*** TEXT PROVIDED Section Begins ***

Megapodagrionidae

Scientific classification
- Kingdom: Animalia
- Phylum: Arthropoda
- Clade: Pancrustacea
- Class: Insecta
- Order: Odonata
- Suborder: Zygoptera
- Superfamily: Megapodagrionoidea
- Family: Megapodagrionidae Tillyard, 1917
- Genera: Allopodagrion; Megapodagrion; Teinopodagrion;

= Megapodagrionidae =

Family of damselflies

Megapodagrionidae is a small family of damselflies in the superfamily Megapodagrionoidea, found in tropical Central and South America. Its members are commonly known as flatwings because they typically rest with their wings spread horizontally, unlike most damselflies.

The family formerly included numerous genera from Africa, Asia, Oceania and the Americas. Molecular studies showed that these groups were not closely related, and many have since been transferred to newly recognised families, leaving Megapodagrionidae restricted to three genera.

*** TEXT PROVIDED Section Ends ***
*** GIVEN INFORMATION Section Begins ***

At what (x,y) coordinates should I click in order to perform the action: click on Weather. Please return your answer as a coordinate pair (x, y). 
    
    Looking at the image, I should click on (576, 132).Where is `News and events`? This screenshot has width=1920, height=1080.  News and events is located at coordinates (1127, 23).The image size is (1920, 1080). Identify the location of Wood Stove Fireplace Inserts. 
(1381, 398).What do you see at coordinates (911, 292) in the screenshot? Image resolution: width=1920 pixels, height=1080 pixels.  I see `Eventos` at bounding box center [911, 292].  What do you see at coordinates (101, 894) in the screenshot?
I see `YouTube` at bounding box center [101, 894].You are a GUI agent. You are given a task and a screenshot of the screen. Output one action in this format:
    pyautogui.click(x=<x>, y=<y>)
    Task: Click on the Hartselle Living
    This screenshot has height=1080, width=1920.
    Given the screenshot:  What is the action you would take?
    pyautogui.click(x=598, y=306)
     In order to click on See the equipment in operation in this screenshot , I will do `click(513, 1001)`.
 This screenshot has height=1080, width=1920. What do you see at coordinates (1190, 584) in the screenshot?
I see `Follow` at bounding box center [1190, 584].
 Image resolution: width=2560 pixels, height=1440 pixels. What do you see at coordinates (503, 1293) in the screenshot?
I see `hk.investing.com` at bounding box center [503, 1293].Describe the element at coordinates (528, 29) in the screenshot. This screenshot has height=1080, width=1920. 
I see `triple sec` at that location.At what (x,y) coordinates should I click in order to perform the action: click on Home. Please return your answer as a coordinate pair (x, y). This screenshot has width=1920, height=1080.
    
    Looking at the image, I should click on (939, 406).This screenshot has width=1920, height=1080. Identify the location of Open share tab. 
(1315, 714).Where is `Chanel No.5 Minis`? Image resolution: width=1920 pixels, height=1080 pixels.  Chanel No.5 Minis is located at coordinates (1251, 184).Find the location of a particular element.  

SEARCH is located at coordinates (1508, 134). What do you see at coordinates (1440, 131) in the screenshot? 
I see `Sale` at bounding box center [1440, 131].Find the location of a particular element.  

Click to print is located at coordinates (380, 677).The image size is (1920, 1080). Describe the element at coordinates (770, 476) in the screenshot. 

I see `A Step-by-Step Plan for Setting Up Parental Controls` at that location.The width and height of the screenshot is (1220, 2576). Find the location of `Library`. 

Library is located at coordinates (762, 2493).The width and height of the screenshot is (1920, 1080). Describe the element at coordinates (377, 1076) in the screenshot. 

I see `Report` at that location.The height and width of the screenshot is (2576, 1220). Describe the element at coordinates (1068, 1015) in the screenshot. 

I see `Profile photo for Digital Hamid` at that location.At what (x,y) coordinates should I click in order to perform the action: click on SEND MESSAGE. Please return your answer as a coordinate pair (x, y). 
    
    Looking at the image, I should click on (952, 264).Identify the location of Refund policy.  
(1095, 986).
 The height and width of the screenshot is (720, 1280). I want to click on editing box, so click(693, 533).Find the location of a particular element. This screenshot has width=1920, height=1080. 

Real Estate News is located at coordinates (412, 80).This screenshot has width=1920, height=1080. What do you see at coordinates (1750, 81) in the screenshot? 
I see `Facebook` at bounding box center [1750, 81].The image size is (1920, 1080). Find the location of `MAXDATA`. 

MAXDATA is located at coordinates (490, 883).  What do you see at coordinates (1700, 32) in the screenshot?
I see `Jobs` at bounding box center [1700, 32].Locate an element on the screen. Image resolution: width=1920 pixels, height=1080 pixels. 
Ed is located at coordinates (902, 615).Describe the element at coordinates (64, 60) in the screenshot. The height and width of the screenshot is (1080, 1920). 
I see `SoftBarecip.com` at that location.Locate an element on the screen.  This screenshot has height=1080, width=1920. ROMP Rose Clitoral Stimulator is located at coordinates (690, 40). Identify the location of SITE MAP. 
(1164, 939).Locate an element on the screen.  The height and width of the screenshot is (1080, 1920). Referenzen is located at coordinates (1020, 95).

*** GIVEN INFORMATION Section Ends ***

▸ **WORK REQUEST 1**: According to the Megapodagrionidae text, why are members of the family commonly called flatwings?
▸ **WORK REQUEST 2**: Reproduce the Megapodagrionidae text from "Megapodagrionidae is a" to "unlike most damselflies.".

▸ **YOUR SOLUTION 1**: They are called flatwings because they usually rest with their wings spread horizontally. Most damselflies do not rest this way.

▸ **YOUR SOLUTION 2**:
Megapodagrionidae is a small family of damselflies in the superfamily Megapodagrionoidea, found in tropical Central and South America. Its members are commonly known as flatwings because they typically rest with their wings spread horizontally, unlike most damselflies.